# Heart Baby Blanket Knitting Pattern



## TexasKnitem (Jun 11, 2014)

I guess I'm thinking about Valentines Day. This blanket looks so cute and seems like it would be fairly easy to do.

http://www.reliefshare.org/wordpress/2012/02/26/freeheartknittedblanketpattern/


----------



## Sunny70 (Jul 25, 2014)

I made one in pink for mybneic and it was very pretty!


----------



## vershi (Nov 25, 2012)

That looks lovely, thank you for the link :thumbup:


----------



## renie60135 (Jul 3, 2011)

Nice. Easy peasy.


----------



## BarbaraBL (Nov 27, 2013)

It's beautiful! Have bookmarked. Many thanks for posting.


----------



## jonibee (Nov 3, 2011)

Beautiful..I will do one up in Periwinkle Blue or Lilac...


----------



## SouthernGirl (Dec 28, 2011)

that is so sweet


----------



## Brendij (Jul 14, 2012)

I too love the blanket! Both of my daughters are expecting a week apart in August. I am definitely going to knit one for each of them! Thank you for sharing such a sweet pattern.


----------



## 13068 (Mar 23, 2011)

Very cute. Thanks for the link.


----------



## knitnanny (Feb 28, 2012)

Thank you for the link..


----------



## KnitterNatalie (Feb 20, 2011)

Lovely! Thanks for sharing!


----------



## KnitNorth (Mar 7, 2013)

Lovely blanket, thx for the link.


----------



## Elaine C. (Jul 9, 2011)

TexasKnitem said:


> I guess I'm thinking about Valentines Day. This blanket looks so cute and seems like it would be fairly easy to do.
> 
> http://www.reliefshare.org/wordpress/2012/02/26/freeheartknittedblanketpattern/


Thank you so much for sharing this link. I have bookmarked it.


----------



## bookpushr (Sep 16, 2012)

I made this blanket for each of my 4 grandchildren. It knits up easily and was fun to do. I hope you have fun making it too.


----------



## yona (Feb 7, 2011)

Lovely! Thanks for posting!


----------



## Hannelore (Oct 26, 2011)

Nice pattern. Have printed it out. Thanks for sharing.


----------



## howslady (May 15, 2012)

This question is for "bookpushr". Since you've already made this several times, do you think it could be made using a cotton yarn instead of acrylic? I'm not very good at thinking "outside the box". Always follow patterns to the letter but my daughter likes cotton. Thanks for any info you can give me.


----------



## TexasKnitem (Jun 11, 2014)

Hobby Lobby's I Love This Cotton (100% cotton) ought to work well with this pattern.

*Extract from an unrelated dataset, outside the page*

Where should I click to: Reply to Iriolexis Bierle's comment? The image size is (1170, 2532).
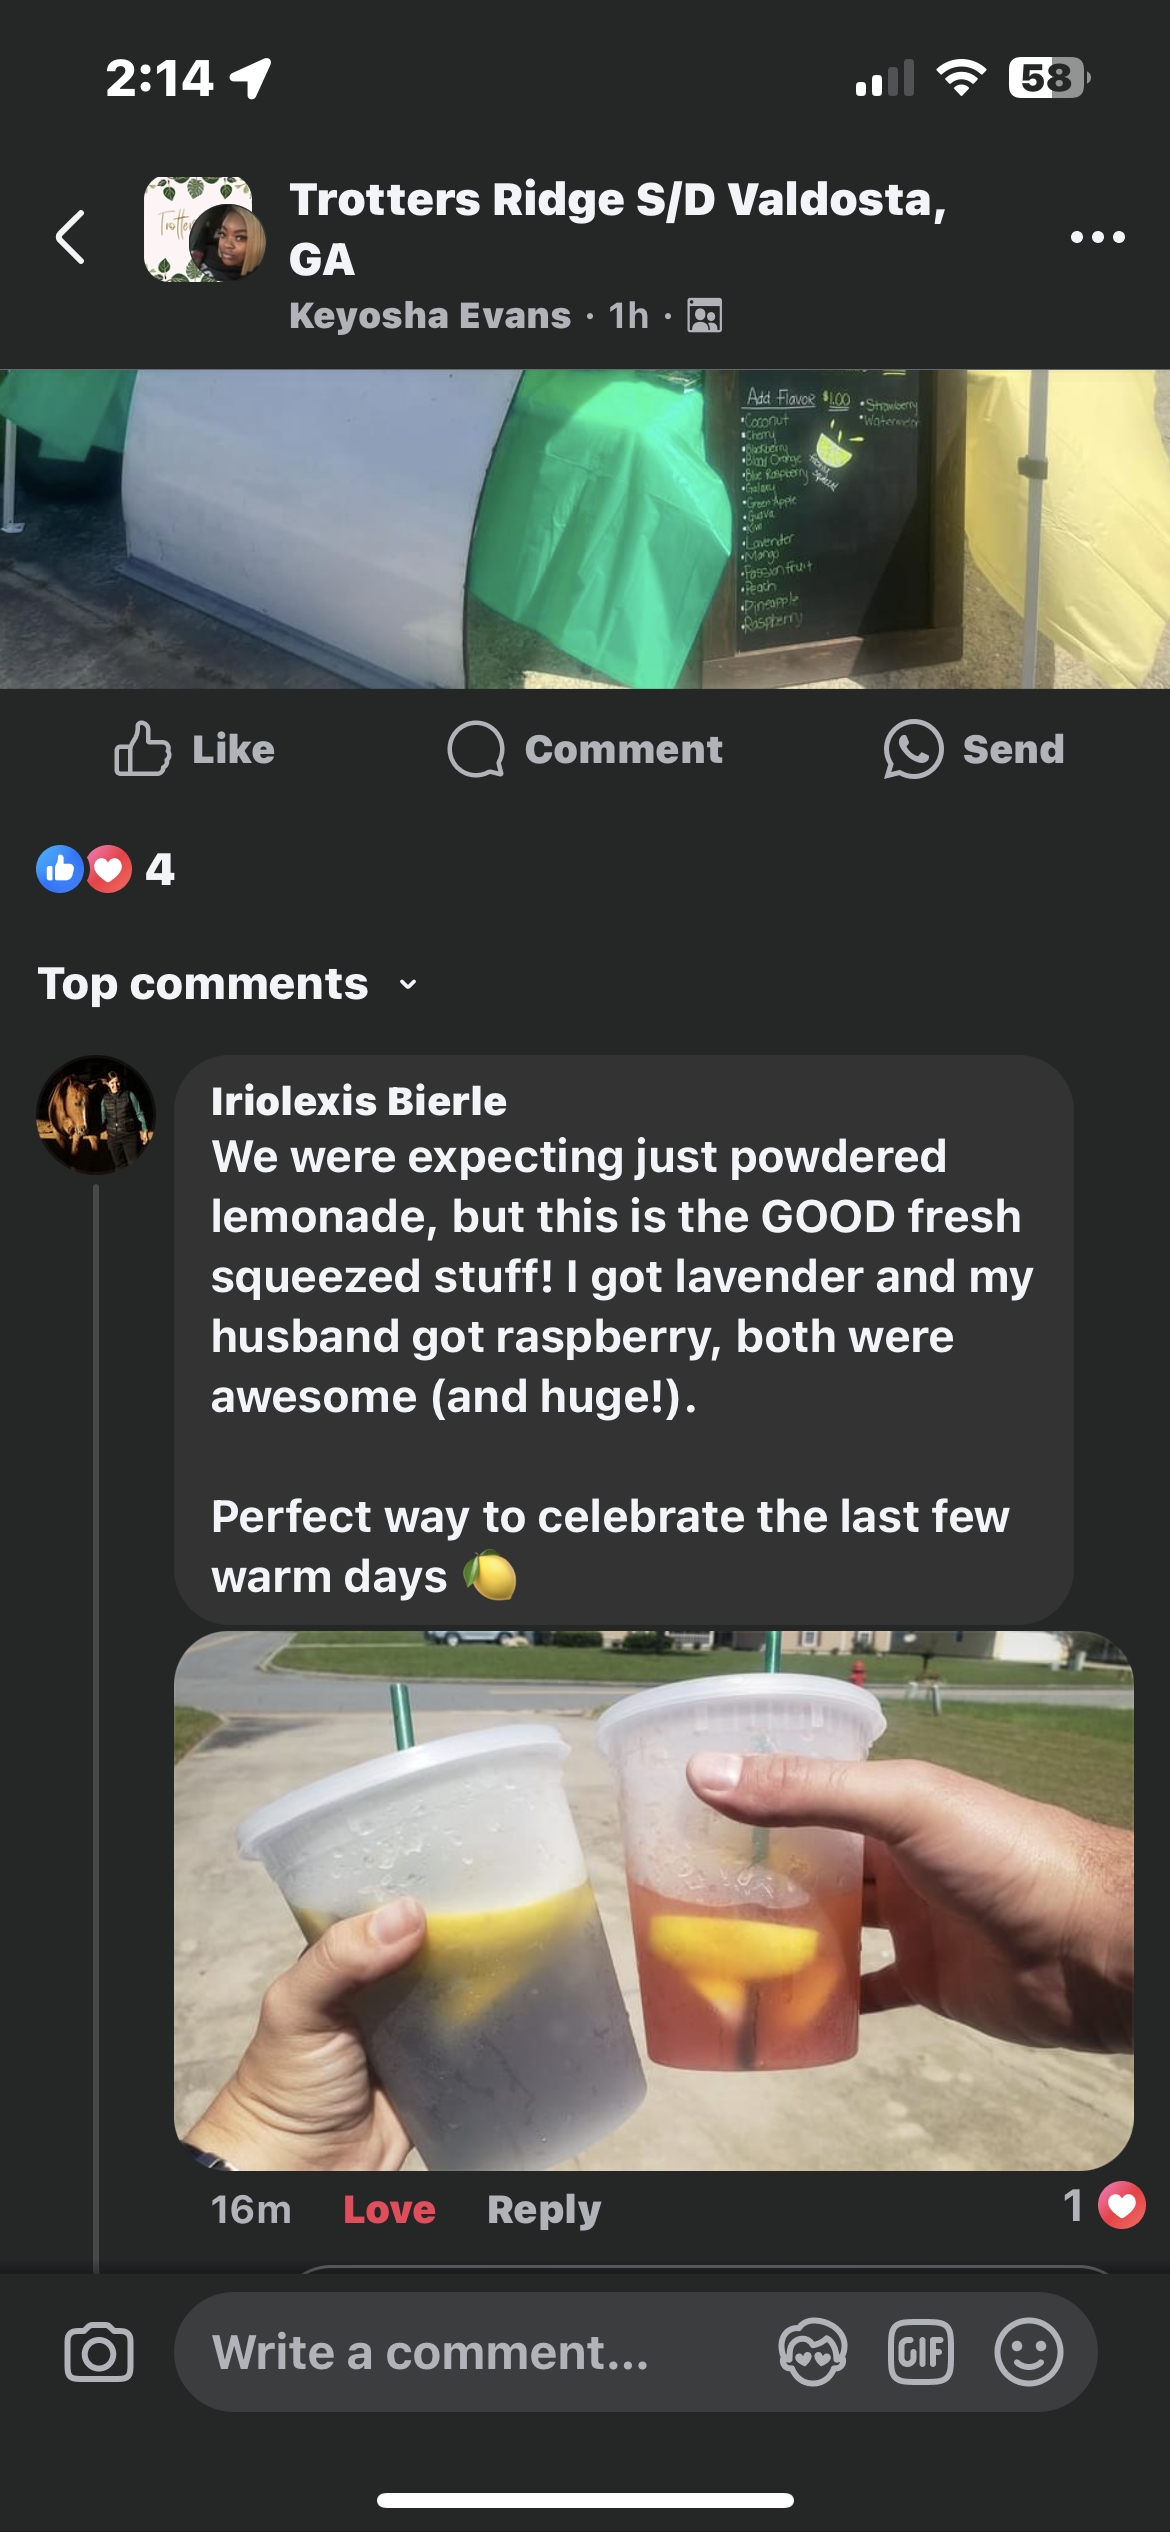pos(543,2209)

I've made baby garments with I Love This Cotton yarn and size 6 needles and they are VERY soft.



howslady said:


> This question is for "bookpushr". Since you've already made this several times, do you think it could be made using a cotton yarn instead of acrylic? I'm not very good at thinking "outside the box". Always follow patterns to the letter but my daughter likes cotton. Thanks for any info you can give me.


----------



## howslady (May 15, 2012)

Thank you to the great state of Texas for that answer. Will look into that yarn and get started for a July grandchild.


----------



## bookpushr (Sep 16, 2012)

howslady, I think it could be knitted in a light cotton yarn or even a cotton blend. I loved the Bernat Satin though because it came out so soft. I recently bought several skiens of I Love This Yarn from Hobby Lobby that is a cotton blend and it knits up very nicely. Good luck on your blanket!


----------



## howslady (May 15, 2012)

Thanks for your info......will look at these yarns.


----------